Collection entries:
========

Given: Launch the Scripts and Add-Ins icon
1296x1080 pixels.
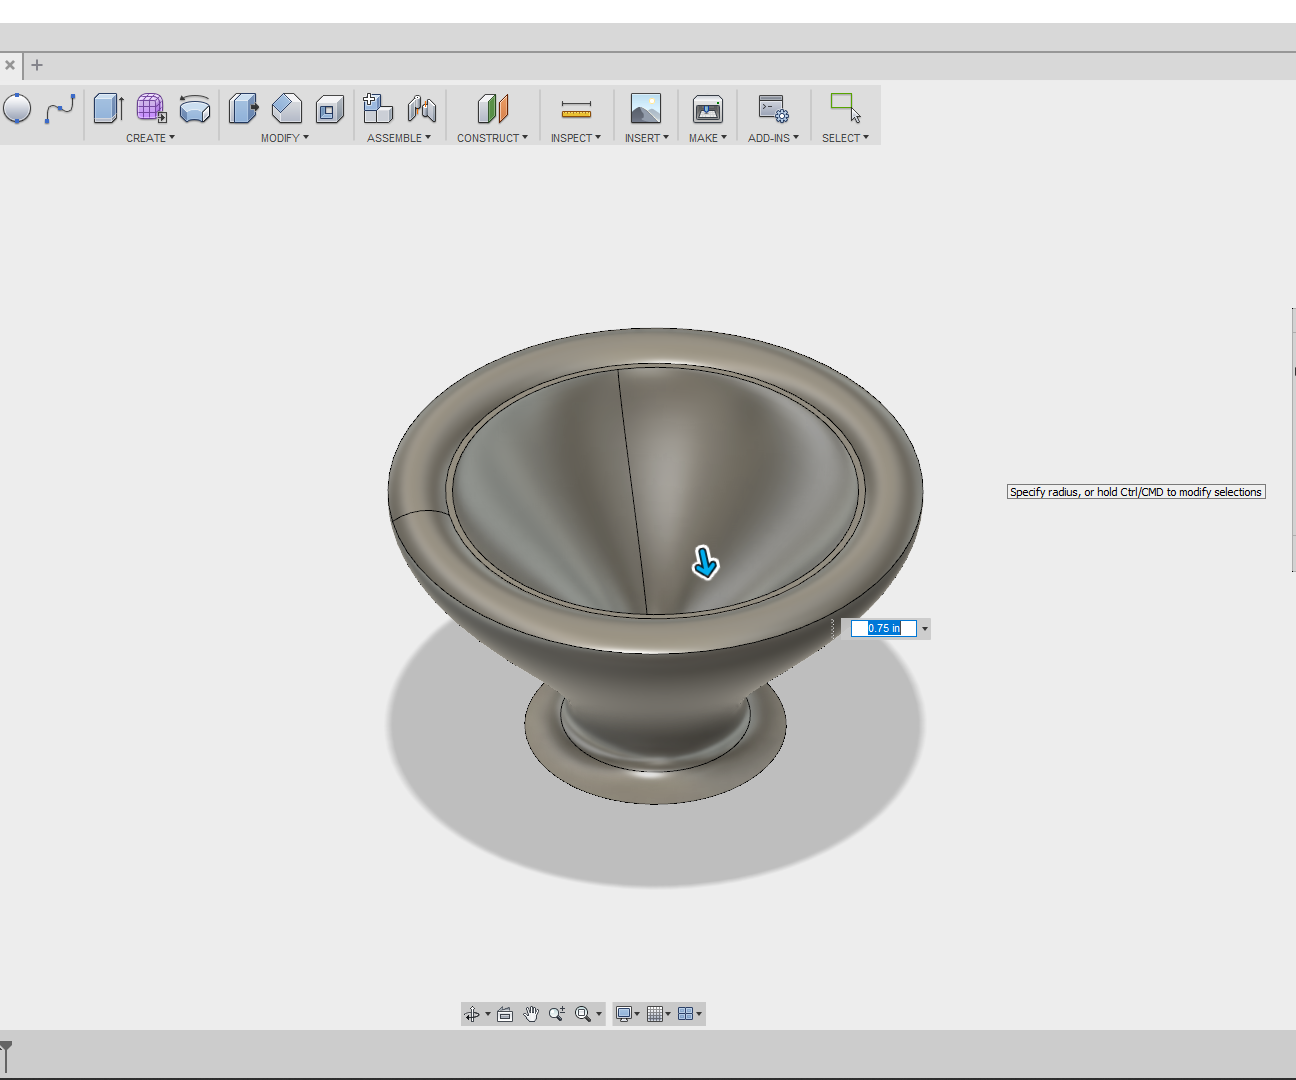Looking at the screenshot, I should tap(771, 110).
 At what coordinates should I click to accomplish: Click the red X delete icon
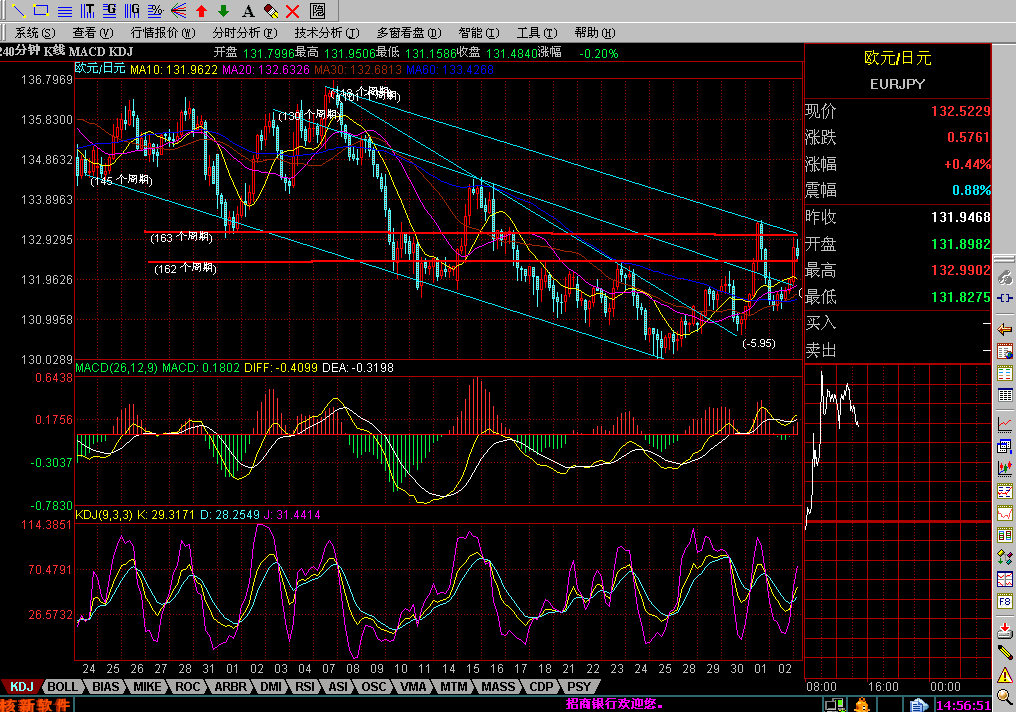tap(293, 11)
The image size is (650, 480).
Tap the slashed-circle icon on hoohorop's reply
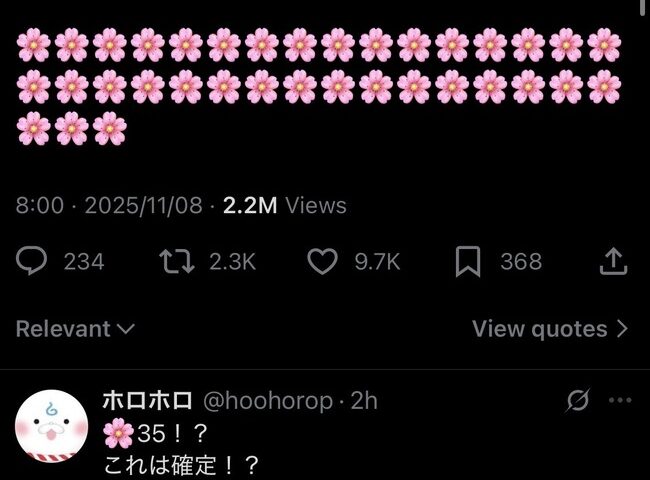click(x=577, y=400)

========

_EXERCISE INSTRUCTIONS_
Return every entry of the data above verbatim, with no images included.

_SOLUTION FOR THIS EXERCISE_
Given: Launch the Scripts and Add-Ins icon
1296x1080 pixels.
Looking at the screenshot, I should tap(771, 110).
 At what coordinates should I click to accomplish: Click the red X delete icon
tap(293, 11)
The image size is (650, 480).
Tap the slashed-circle icon on hoohorop's reply
click(x=577, y=400)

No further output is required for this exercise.